A new study, released in March 2013 by the Pew Hispanic Research Center has determined that in a short three years, the gap between Whites and Hispanic use of of the Internet in the United States has closed by half.
Three years ago only 64 percent of Hispanics used the Internet as opposed to 72 percent of African Americans and 80 percent of Whites.
In 2012, Hispanics matched African Americans in usage at 78 percent, while Whites slightly increased to 87 percent.
Latinos primarily depend on their mobile devices, rather than desktop and laptop computers when accessing the Internet. 76 percent, versus 60 percent of White Americans.
As we dig even further into the study's data, we learn that nearly half of Latino adults live in Cellphone-only households, and that smartphone adoption can be correlated with age. More specifically those Latinos between ages of 18 to 29 are much more likely to own a smartphone than those ages 65 and older.
So it's the younger generation of Latinos that is really adopting smartphone technology.
Cloud adoption has been linked to the use of Mobile devices, particulary in BYOD scenarios. There's no question about that. As the younger generation of Latinos attain higher levels of education, and as they enter the workforce, they will gain more affluence and buy things like tablets.
And with that entering of the workforce, they will bring their preferences of using Cloud services such as email and social networking, among other types of services they are adopting, including mobile apps and also subscriber services.
But the bottom line is, you don't need to own a PC and have residential broadband to reach information parity with the rest of the world anymore.
Another interesting factoid: Latinos using services like Facebook and Twitter from their mobile devices are primarily doing it in English.
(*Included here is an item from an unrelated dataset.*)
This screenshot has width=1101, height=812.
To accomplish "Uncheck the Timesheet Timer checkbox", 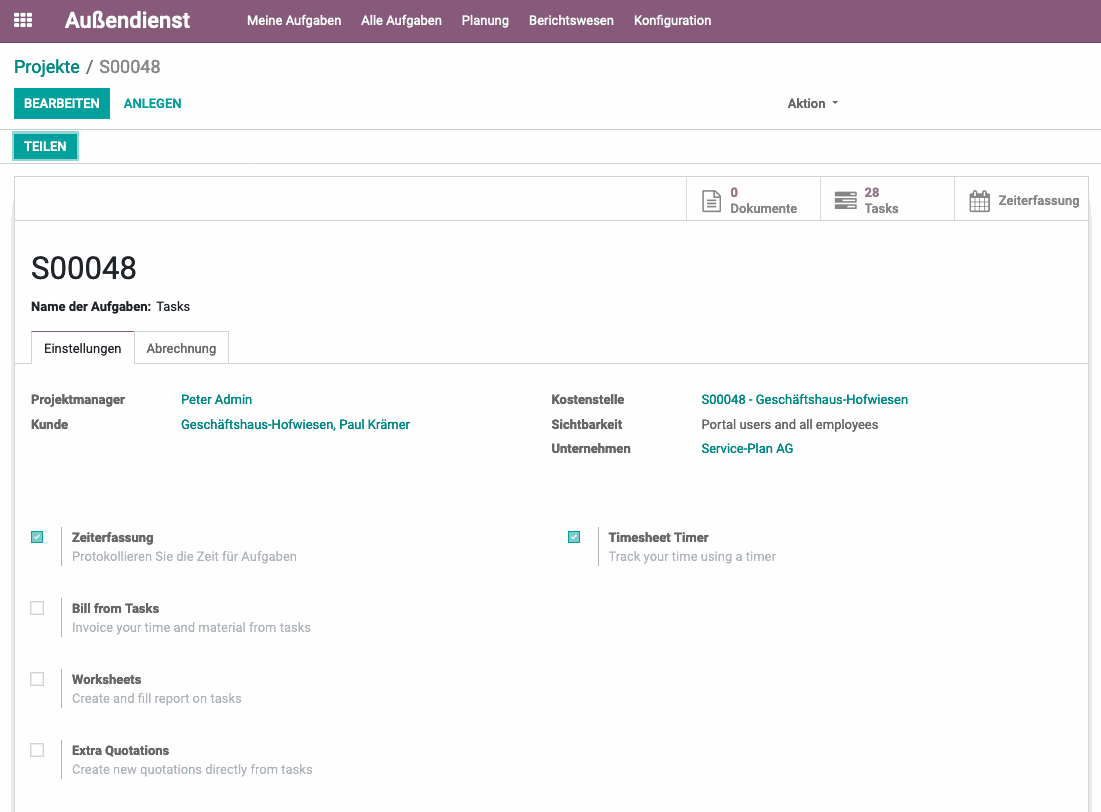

So if anything their devices are improving their integration into mainstream American society.
So maybe it's not the Cloud so much that scares the hell out of some folks, but that large groups of people who were previously left behind and out of sight and out of mind in the digital divide will now have access to many if not all of the same online resources as everyone else, with cheap smartphones and tablets, cheap carrier data plans and ubiquitous Wi-Fi in public locations.
Perhaps you don't hate the Cloud so much that you hate the idea that minorities are going to ruin your digital neighborhood.
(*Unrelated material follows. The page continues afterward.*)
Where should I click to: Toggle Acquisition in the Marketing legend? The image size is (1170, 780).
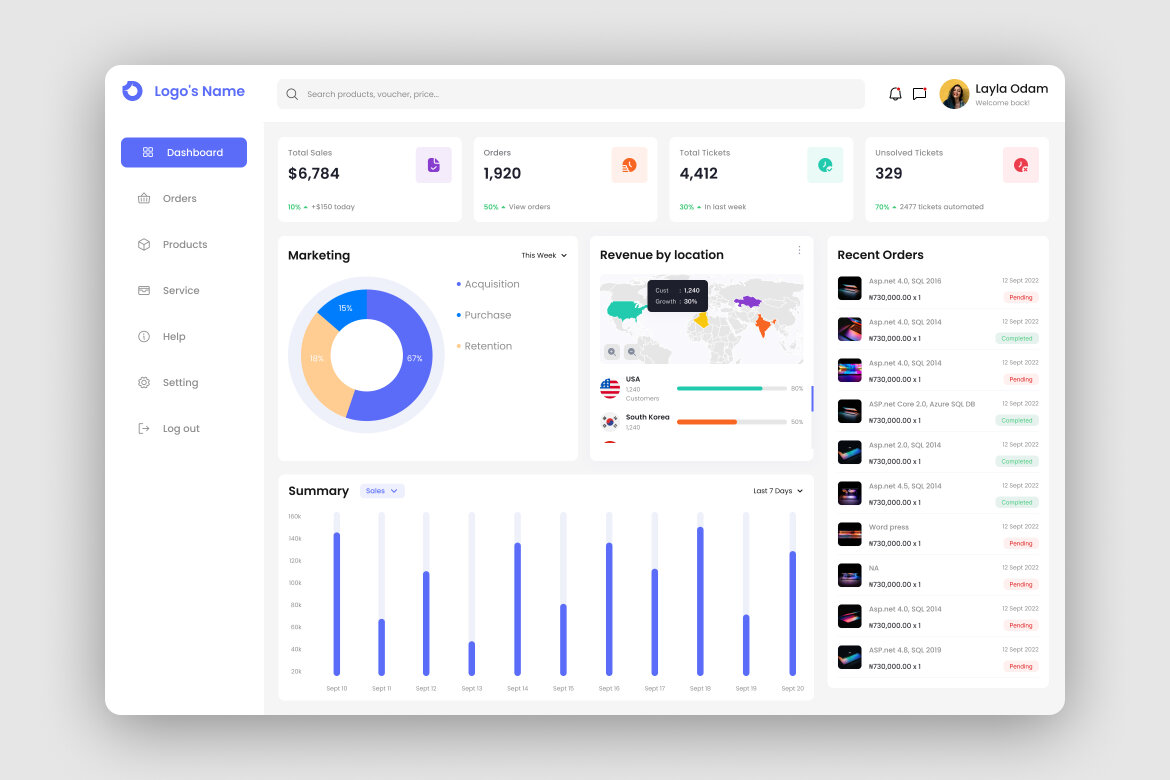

Cheap access to technology that was previously prohibitively expensive to large groups of people has always proven to level the playing field between the advantaged and disadvantaged.
Cloud, combined with ongoing industry disruption that has been caused by the increased popularity of low-cost mobile devices like smartphones and tablets will continue this trend, well into the future.
And some of you may not like this. But I for one embrace my Latino brothers and sisters in the Cloud Continuum.